▸ **WHAT YOU SHOULD DO**: Your answer must be an exact copy of the records below.

▸ **THE DATA**:
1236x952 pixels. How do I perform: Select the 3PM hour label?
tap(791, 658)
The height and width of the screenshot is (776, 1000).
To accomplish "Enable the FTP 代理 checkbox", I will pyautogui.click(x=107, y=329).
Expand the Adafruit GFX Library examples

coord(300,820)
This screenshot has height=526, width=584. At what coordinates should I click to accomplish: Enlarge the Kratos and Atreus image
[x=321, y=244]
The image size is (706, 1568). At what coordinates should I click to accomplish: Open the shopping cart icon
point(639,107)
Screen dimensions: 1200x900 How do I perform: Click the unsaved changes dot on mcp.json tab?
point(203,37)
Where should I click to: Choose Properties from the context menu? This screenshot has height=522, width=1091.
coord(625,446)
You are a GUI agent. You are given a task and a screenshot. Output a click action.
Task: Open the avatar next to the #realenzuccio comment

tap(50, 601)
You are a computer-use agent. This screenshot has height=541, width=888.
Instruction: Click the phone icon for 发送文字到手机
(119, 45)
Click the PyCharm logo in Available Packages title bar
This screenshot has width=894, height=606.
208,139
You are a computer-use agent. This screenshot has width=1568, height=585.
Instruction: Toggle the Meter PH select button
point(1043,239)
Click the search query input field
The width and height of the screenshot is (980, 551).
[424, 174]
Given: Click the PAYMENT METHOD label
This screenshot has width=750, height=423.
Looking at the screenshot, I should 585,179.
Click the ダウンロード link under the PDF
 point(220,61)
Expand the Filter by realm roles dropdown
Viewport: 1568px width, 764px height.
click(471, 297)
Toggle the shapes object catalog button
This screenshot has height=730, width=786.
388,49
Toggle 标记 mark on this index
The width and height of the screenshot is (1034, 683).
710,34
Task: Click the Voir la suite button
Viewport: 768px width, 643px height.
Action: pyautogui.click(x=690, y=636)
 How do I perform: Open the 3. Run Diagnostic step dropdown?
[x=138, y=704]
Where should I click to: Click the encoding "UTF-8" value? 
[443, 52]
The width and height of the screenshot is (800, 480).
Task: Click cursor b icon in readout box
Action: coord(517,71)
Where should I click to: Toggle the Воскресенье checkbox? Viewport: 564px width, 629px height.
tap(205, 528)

▸ **REPLY**:
1236x952 pixels. How do I perform: Select the 3PM hour label?
tap(791, 658)
The height and width of the screenshot is (776, 1000).
To accomplish "Enable the FTP 代理 checkbox", I will pyautogui.click(x=107, y=329).
Expand the Adafruit GFX Library examples

coord(300,820)
This screenshot has height=526, width=584. At what coordinates should I click to accomplish: Enlarge the Kratos and Atreus image
[x=321, y=244]
The image size is (706, 1568). At what coordinates should I click to accomplish: Open the shopping cart icon
point(639,107)
Screen dimensions: 1200x900 How do I perform: Click the unsaved changes dot on mcp.json tab?
point(203,37)
Where should I click to: Choose Properties from the context menu? This screenshot has height=522, width=1091.
coord(625,446)
You are a GUI agent. You are given a task and a screenshot. Output a click action.
Task: Open the avatar next to the #realenzuccio comment

tap(50, 601)
You are a computer-use agent. This screenshot has height=541, width=888.
Instruction: Click the phone icon for 发送文字到手机
(119, 45)
Click the PyCharm logo in Available Packages title bar
This screenshot has width=894, height=606.
208,139
You are a computer-use agent. This screenshot has width=1568, height=585.
Instruction: Toggle the Meter PH select button
point(1043,239)
Click the search query input field
The width and height of the screenshot is (980, 551).
[424, 174]
Given: Click the PAYMENT METHOD label
This screenshot has width=750, height=423.
Looking at the screenshot, I should 585,179.
Click the ダウンロード link under the PDF
 point(220,61)
Expand the Filter by realm roles dropdown
Viewport: 1568px width, 764px height.
click(471, 297)
Toggle the shapes object catalog button
This screenshot has height=730, width=786.
388,49
Toggle 标记 mark on this index
The width and height of the screenshot is (1034, 683).
710,34
Task: Click the Voir la suite button
Viewport: 768px width, 643px height.
Action: pyautogui.click(x=690, y=636)
 How do I perform: Open the 3. Run Diagnostic step dropdown?
[x=138, y=704]
Where should I click to: Click the encoding "UTF-8" value? 
[443, 52]
The width and height of the screenshot is (800, 480).
Task: Click cursor b icon in readout box
Action: coord(517,71)
Where should I click to: Toggle the Воскресенье checkbox? Viewport: 564px width, 629px height.
tap(205, 528)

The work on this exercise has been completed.